Quantum Computer in the Solid State

First Back-to-Back Meeting of the Quantum Computer Projects QSolid and GeQCoS at KIT in March 2023

Quantum computers open up a completely new dimension in computer technology. They can be used to solve tasks that conventional computers fail at or take an unacceptably long time to process. Among other things, there is hope that they can be used to simulate the interactions of atoms and molecules in organisms and material structures, which could lead to groundbreaking successes in the development of medicines and new materials. So far, however, this has not yet been turned into reality. The development of a practically usable quantum computer is associated with enormous challenges, but in addition to solving the most difficult tasks, it also offers the opportunity to set industrial standards at an early stage and start a patent portfolio.
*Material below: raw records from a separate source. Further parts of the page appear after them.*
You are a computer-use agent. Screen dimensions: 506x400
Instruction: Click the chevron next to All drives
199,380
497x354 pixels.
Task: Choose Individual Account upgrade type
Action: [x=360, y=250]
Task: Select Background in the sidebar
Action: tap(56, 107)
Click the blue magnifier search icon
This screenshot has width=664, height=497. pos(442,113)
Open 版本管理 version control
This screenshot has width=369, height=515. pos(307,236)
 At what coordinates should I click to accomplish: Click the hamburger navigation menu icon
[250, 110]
To accelerate development, the BMBF is funding a number of projects under its Quantum Technology Programme that deal with different technologies essential for building a quantum computer - both for quantum processors and for demonstration setups. These projects include GeQCoS (German Quantum Computer based on Superconducting Qubits) and QSolid (Quantum Computer in the Solid State).

QSolid Project Summary

The QSolid project is developing an integrated demonstration setup with qubits with the aim of achieving a particularly low error rate and a mixed architecture of quantum bits and microwave photons. After the end of the project, users will be able to test its performance for their applications on its customised firmware. QSolid is also developing technologies for rapid further scaling. In the first year of the project, the tracks were laid for the first prototypes.

GeQCoS Project Summary

The GeQCoS project is developing quantum processors with novel variants of superconducting qubits and coupling elements that could enable faster implementation of complex algorithms through reduced susceptibility to errors and a higher degree of interconnectivity. Novel parametric amplifiers and improved fabrication technologies will also increase the quality of quantum systems as well as improve their readout. These developed technologies will not only lead to new scientific insights, but also strengthen the entire quantum ecosystem in Germany and Europe through close links with companies.

Joint Meeting at KIT

The two projects are coordinated by the major quantum computing sites Jülich and Munich, but have many partners in common. They want to take advantage of the opportunity to exchange ideas at a meeting in Karlsruhe organised by their joint partner KIT. The focus here is on best practices in components, technical experience, new theoretical concepts, but also learning from each other in joint workshops. "The processor and demonstrator projects are different in their goals, but they live in a common ecosystem. Only if we remain in exchange throughout Germany we can wrest the ambitious goal of a scalable quantum computer from nature" says QSolid coordinator Frank Wilhelm-Mauch. GeQCoS coordinator Stefan Filipp says: "To overcome the technical challenges of building quantum computers, we need to join forces within Germany and also Europe. By holding joint meetings, we can make the most of the synergies of the two projects and also link them with the activities of the Munich Quantum Valley and the BMBF demonstrator project MUNIQC-SC."

QSolid Key Facts

  • Acronym: QSolid

  • Title: Quantum Computer in the Solid State

  • Duration: January 2022 - December 2026

  • Budget: € 76.3 m (of which 89.8 % is funded by the BMBF)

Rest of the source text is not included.